If you love Metal Gear plots, then this is the one for you. Corny dialogue, crazy plot twists, some genuine dramatic moments, some not so genuine dramatic moments, goofy Easter eggs, fourth-wall breaking shenanigans, it’s got it all! Understandable, as this is the one that defined what Metal Gear would be going forward.
As dumb as the plot is, I still adore it. Snake’s idiotic badass act, Otacon and his Japanese animes, all the goofy bosses and their goofy backstories, it’s a video game ass video game story and I love it! It’s cheesy fun at it’s best!
But it’s got some pretty glaring issues. Namely the characterization of Meryl and… well, just about every female character in this game. But mostly Meryl. Her line about ‘psychological training killing her attraction to men’ is hilarious, and blatantly false, given her salivating over Snake half the time.
Visually speaking, this is indeed a PS1 game. A shockingly well-aged PS1 game; this shit’s got reflective surfaces, footprints in the snow, it’s impressive stuff! Yes, the character models are blocky and the environments are still simple. For the time, however, it was incredible!
This game’s also got the best Codec screen out of any Metal Gear game. Sure, Snake’s crouching pose in the background of MGS3 is really cool. But nothing beats Yoji Shinkawa’s artwork.
Even if his women have… shall we say… similar features.
And it goes without saying that the music is amazing. Metal Gear Solid scores are always a win, and this is no exception. I could listen to the main theme for hours on end and my adrenaline wouldn’t stop pumping for a second of it!
Now, let’s have a look at the actual video game part. For the most part, Metal Gear Solid still stands the test of time. The AI is shockingly good for a stealth game of this era, combat is simple but fun and effective, and the stealth mechanics themselves are far more advanced than I had expected. Remember those footprints in the snow? Enemies will actually follow those!
The boss fights are… a mixed bag. Some of them are really fun! Others are easy to break. Others still are bad. Sorry, but none of the Metal Gear fights are ever gonna be fun.
Backtracking is an issue, too. There are several points in the game where progress stops dead in its tracks and you need to run waaaay back in the game to grab something needed to progress. Hell, the final level makes you do it three god damn times, each time returning to the same place! Then you fight the damn giant robot! The endgame here is a massive letdown!
Also, there are lots of one-hit kill traps. Because those are always fun.

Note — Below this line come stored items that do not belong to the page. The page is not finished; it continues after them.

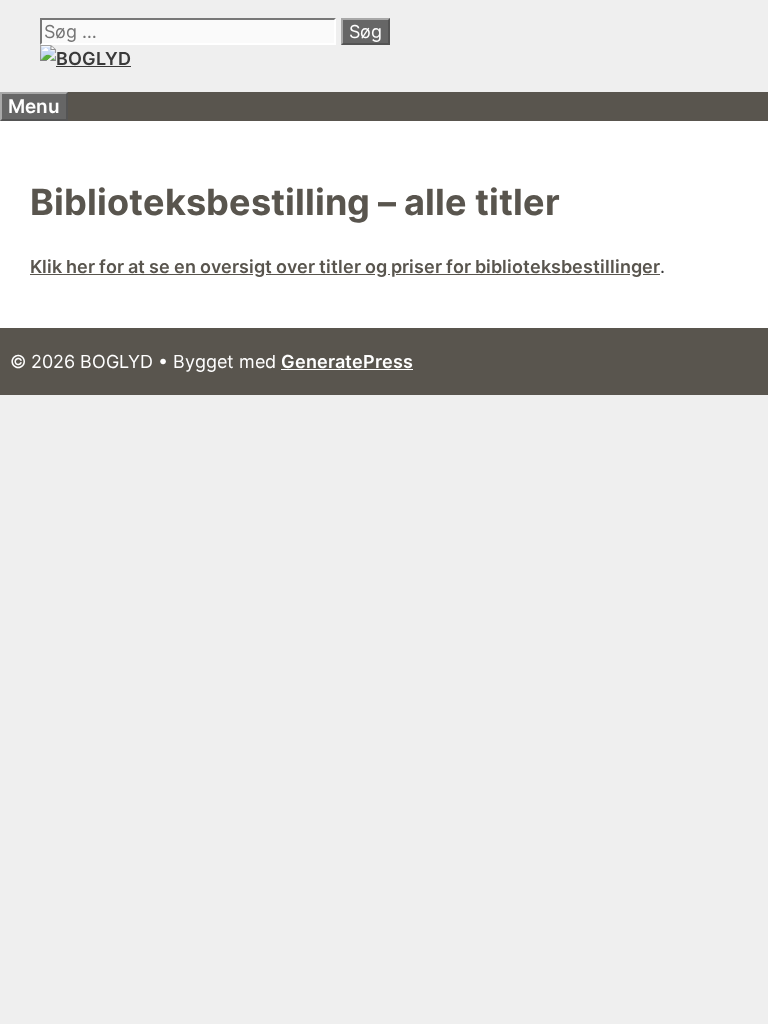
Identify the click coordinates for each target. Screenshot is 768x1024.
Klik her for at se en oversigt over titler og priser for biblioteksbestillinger (345, 266)
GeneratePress (347, 361)
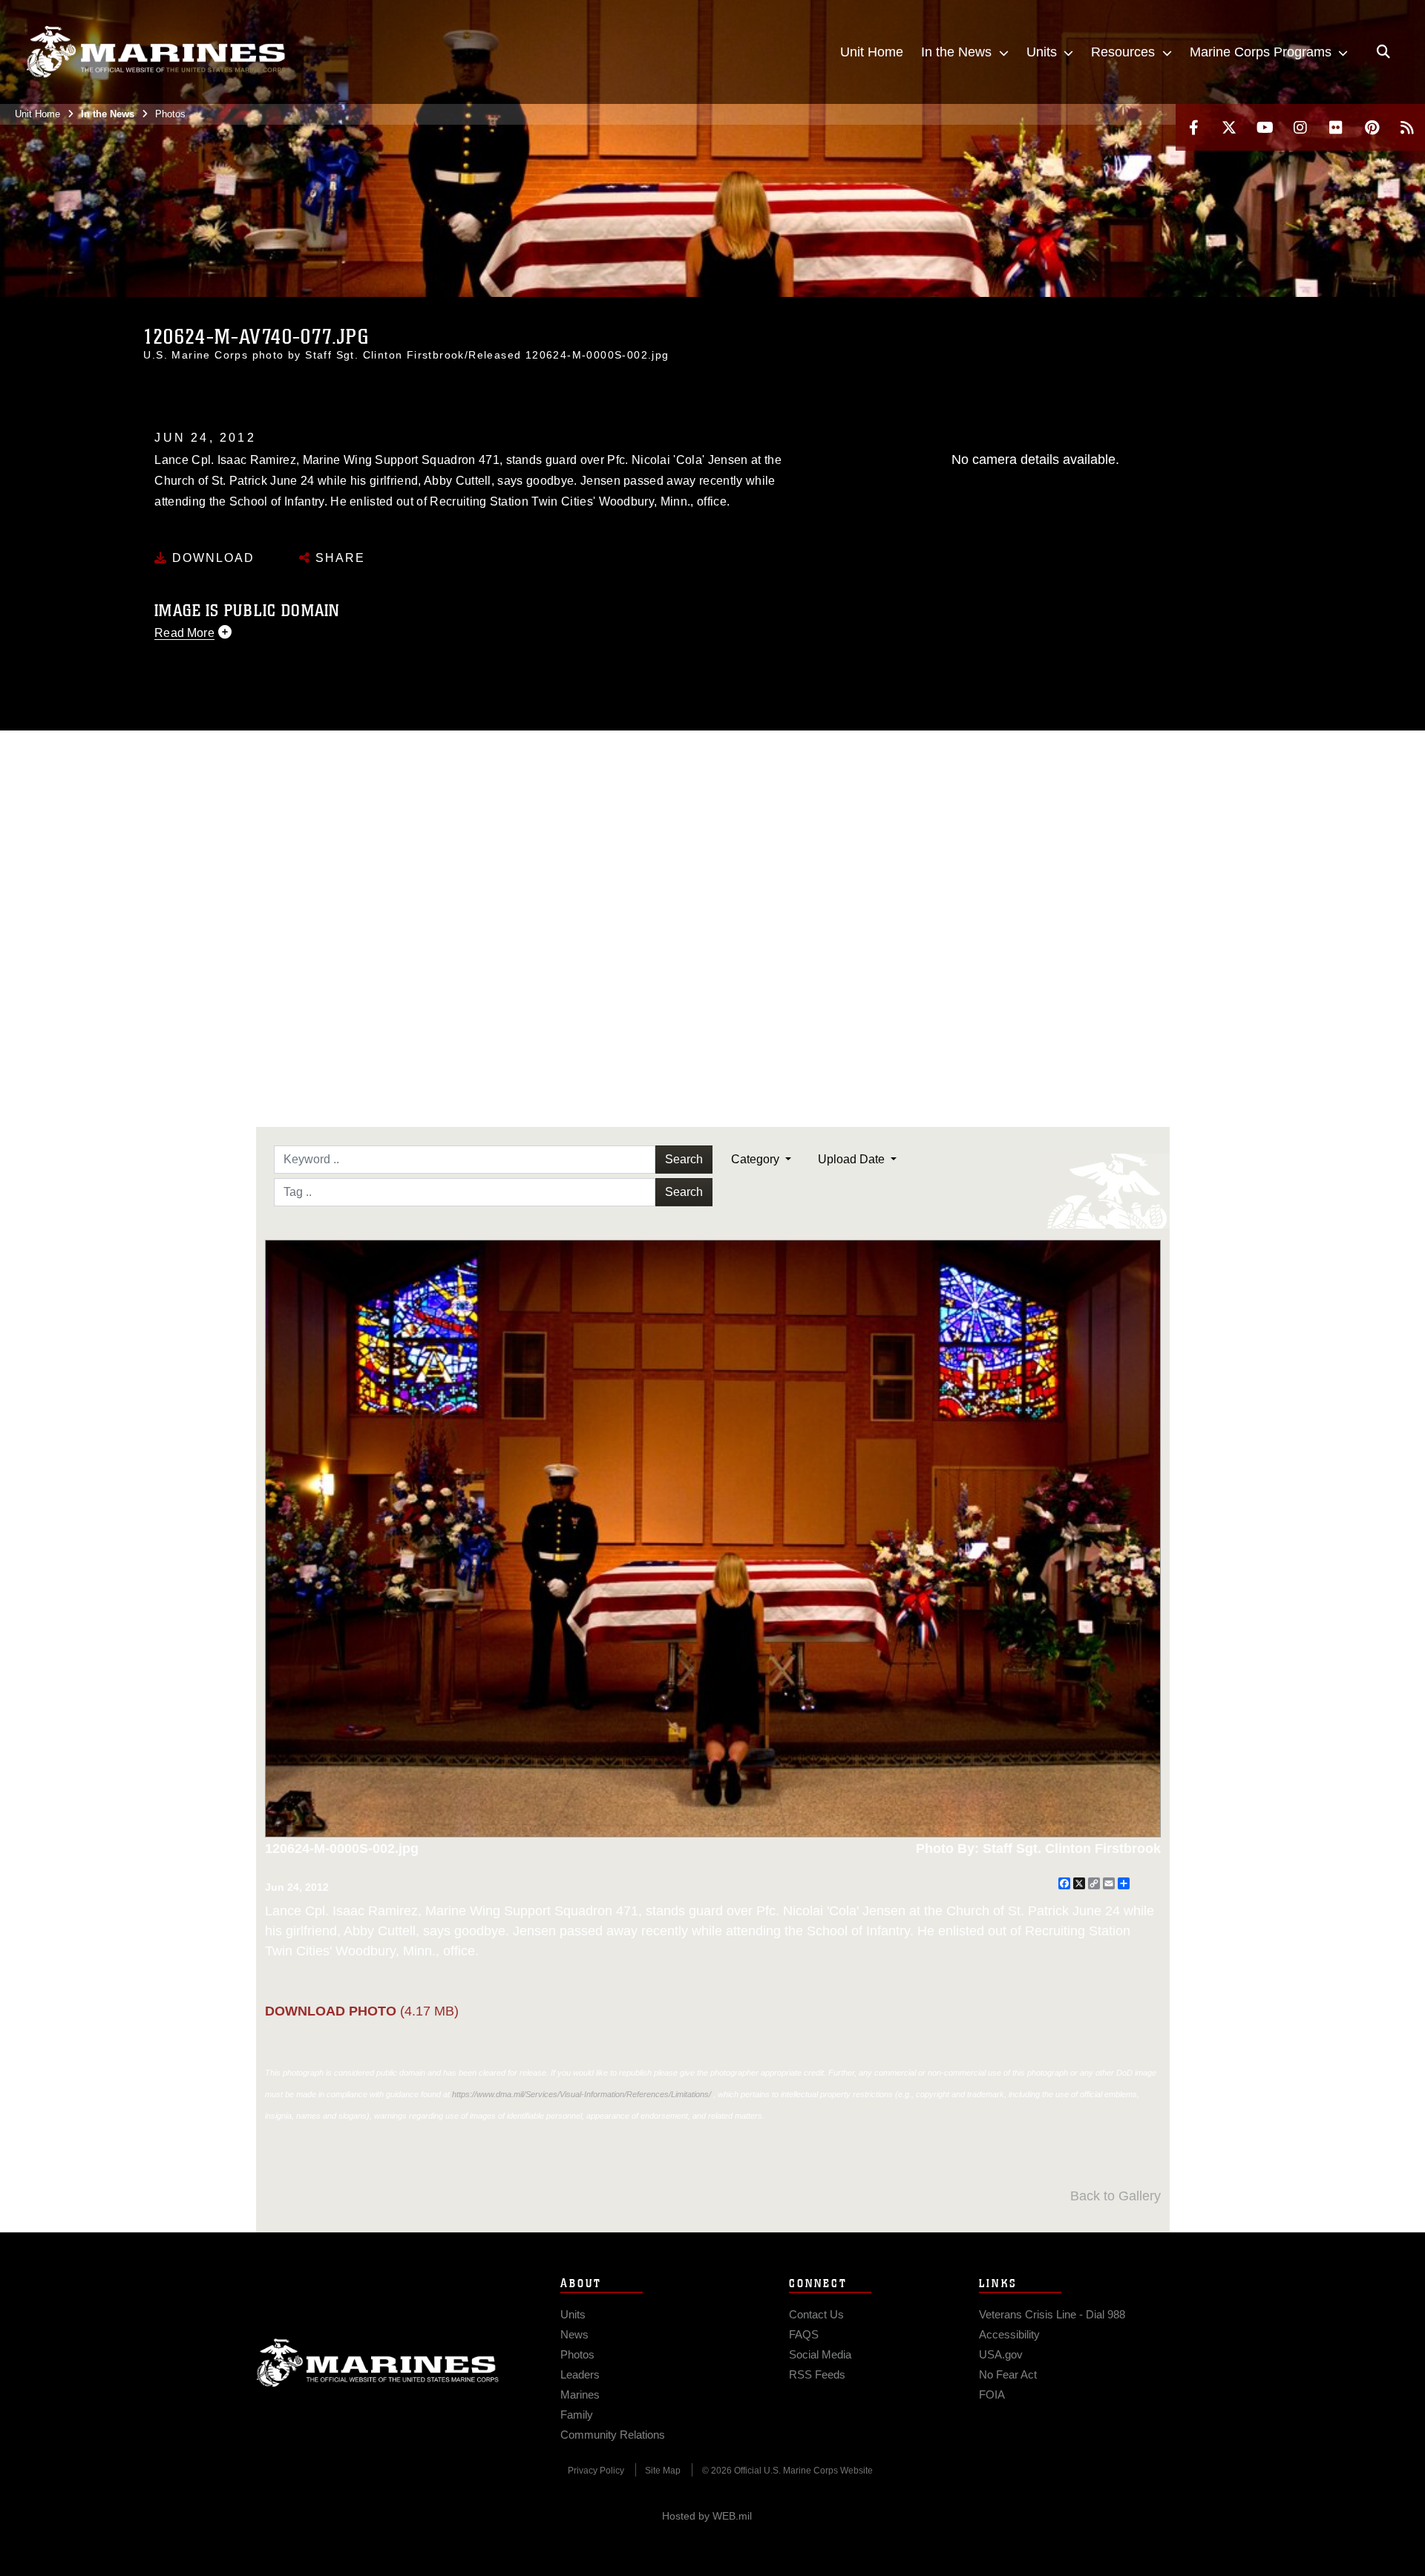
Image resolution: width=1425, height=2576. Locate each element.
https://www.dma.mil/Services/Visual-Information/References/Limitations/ (581, 2094)
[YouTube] (1264, 127)
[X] (1229, 127)
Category (756, 1159)
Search (684, 1159)
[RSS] (1407, 127)
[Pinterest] (1371, 127)
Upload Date (853, 1159)
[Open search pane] (1383, 52)
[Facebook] (1193, 127)
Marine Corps (377, 2363)
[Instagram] (1300, 127)
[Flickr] (1336, 127)
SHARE (338, 558)
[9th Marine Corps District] (156, 52)
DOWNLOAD (211, 558)
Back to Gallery (1115, 2195)
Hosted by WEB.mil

Yet the actual moment to moment gameplay is just so much damn fun! Sneaking around in a cardboard box, fighting a masochistic robot ninja, blowing up surveillance cameras with a rocket launcher, it’s a hoot and a holler! Time may not have been especially kind to this game, but you can still have a good time with it even today!
And thank God, it’s actually being ported to modern hardware. About god damn time.
Perfect timing, too. It’ll make playing Metal Gear Solid 2 so much easier.
Oh, wow, there are only two main line games left. How’d that happen?